第2章 散了(3 / 3)

“最後怎麼處理的?”

“派出所的人調解唄,免得生出更大的事來,後來我爸匆匆趕回來了,見我爸回來了,死者的大舅子一把抓起孩子,拽著他妹妹走到我爸的車前,讓他妹妹抱著孩子躺在輪子前麵,說如果今天不給個交代,就讓她們母女兩個也別活了,小女孩被嚇得哭的撕心裂肺的。我爸連車門都沒鎖,直接帶著他們進屋解決事情。”

“還真賠了?”

“嗯,小孩的撫養費加上死者父母的贍養費按照每年十萬的標準,一次性賠付了二十年,也就是二百萬,當時就簽了協議,相關人都簽字按手印了,下午就把錢給清了。
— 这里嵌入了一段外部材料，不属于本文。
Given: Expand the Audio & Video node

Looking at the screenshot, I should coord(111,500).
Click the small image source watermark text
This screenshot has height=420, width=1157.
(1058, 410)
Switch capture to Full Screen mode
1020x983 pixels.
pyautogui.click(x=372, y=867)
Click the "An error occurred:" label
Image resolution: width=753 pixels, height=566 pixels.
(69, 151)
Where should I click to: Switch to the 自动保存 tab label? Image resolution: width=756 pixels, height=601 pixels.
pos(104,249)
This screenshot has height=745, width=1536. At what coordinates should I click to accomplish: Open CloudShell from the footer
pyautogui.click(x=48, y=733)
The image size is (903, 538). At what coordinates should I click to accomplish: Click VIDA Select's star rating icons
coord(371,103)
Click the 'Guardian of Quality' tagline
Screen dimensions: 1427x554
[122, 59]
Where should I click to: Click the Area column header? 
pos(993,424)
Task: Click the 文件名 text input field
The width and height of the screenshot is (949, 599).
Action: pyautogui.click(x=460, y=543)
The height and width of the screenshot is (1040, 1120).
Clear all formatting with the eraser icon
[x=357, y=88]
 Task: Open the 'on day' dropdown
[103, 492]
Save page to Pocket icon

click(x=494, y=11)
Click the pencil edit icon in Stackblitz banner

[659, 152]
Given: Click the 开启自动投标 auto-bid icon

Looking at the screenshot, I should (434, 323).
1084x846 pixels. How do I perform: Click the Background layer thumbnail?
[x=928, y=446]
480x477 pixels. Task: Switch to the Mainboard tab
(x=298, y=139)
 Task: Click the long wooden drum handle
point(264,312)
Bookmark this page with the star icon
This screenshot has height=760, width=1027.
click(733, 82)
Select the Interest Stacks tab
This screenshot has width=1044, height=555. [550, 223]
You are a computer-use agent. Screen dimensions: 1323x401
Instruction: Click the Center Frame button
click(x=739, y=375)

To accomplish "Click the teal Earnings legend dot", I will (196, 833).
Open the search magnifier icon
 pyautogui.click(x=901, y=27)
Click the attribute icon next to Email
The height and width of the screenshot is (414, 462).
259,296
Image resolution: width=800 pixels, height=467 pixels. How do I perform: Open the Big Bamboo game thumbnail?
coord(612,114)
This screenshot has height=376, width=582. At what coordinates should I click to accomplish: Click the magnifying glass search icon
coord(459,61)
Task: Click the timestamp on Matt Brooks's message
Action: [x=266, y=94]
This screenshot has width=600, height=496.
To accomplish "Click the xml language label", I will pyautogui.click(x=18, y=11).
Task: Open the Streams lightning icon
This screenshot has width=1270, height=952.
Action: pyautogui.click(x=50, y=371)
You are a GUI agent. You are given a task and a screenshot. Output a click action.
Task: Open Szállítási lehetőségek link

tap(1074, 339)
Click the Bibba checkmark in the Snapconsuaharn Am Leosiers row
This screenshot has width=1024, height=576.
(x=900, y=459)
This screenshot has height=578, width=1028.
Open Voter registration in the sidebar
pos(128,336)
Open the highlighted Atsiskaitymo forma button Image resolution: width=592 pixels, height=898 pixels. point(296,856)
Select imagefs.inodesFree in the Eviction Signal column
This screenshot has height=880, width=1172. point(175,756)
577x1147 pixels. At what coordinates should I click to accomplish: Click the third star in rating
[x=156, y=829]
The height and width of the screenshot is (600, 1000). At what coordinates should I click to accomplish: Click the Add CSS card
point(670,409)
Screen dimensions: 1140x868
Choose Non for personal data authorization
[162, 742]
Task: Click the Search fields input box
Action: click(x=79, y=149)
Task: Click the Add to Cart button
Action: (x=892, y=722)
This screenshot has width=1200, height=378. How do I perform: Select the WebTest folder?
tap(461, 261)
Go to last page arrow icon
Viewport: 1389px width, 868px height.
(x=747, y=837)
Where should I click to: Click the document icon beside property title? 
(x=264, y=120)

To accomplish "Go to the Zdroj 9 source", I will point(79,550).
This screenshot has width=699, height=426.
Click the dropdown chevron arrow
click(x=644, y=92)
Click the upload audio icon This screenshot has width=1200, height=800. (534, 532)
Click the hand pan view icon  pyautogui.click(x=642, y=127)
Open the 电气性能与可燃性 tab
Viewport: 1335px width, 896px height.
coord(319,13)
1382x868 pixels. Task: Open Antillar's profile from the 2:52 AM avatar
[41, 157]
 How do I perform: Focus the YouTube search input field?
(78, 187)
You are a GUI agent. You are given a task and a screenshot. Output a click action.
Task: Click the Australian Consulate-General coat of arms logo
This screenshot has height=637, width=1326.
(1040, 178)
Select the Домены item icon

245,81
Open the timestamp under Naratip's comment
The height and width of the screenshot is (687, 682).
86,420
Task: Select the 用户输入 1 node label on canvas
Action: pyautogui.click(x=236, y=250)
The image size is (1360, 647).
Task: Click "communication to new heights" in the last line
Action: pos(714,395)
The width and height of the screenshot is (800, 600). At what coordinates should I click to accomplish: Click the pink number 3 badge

我媽挺開心的,倒不是因為不會有人再來鬧事了,而是我媽覺得那個小女孩生活應該有保證了,至少不用指望她舅舅和年邁的爺爺奶奶了。”

“我去……”

“第二天,我爸說可能要出事,因為這件事處理的太草率了。”

“這不挺好嗎,一家子活菩薩。”

“不是,因為協議中沒有約定好那筆錢是如何分配的,也就是明確老人、孩子和孩他媽各得多少,所以怕他們家為了這筆錢再生事,本來兒子就沒了,再因為這些錢鬧得家庭四分五裂的。”

“嘖嘖嘖,不會被你爸言中了吧?”

“對嘍,那家人後來鬧到了法院,我媽還去做了證人。”

“想一想我家發生的事情,意料之中。”我又掏出兩支煙,和郝泰各自點燃。

“這件事之後,還有讓你更意想不到的事情發生,猜死也猜不出來的事情,包括你說的那些事情和我剛才說的那些事情,嗬嗬,和這個比起來真是小巫見大巫。”

“不會是那家人又跑到你家要賠償吧?”

“是賠償,不過是另一個工人也為了得到一筆補償金,嘖嘖,跳樓了。”郝泰聳了聳肩,然後輕輕的吸著煙。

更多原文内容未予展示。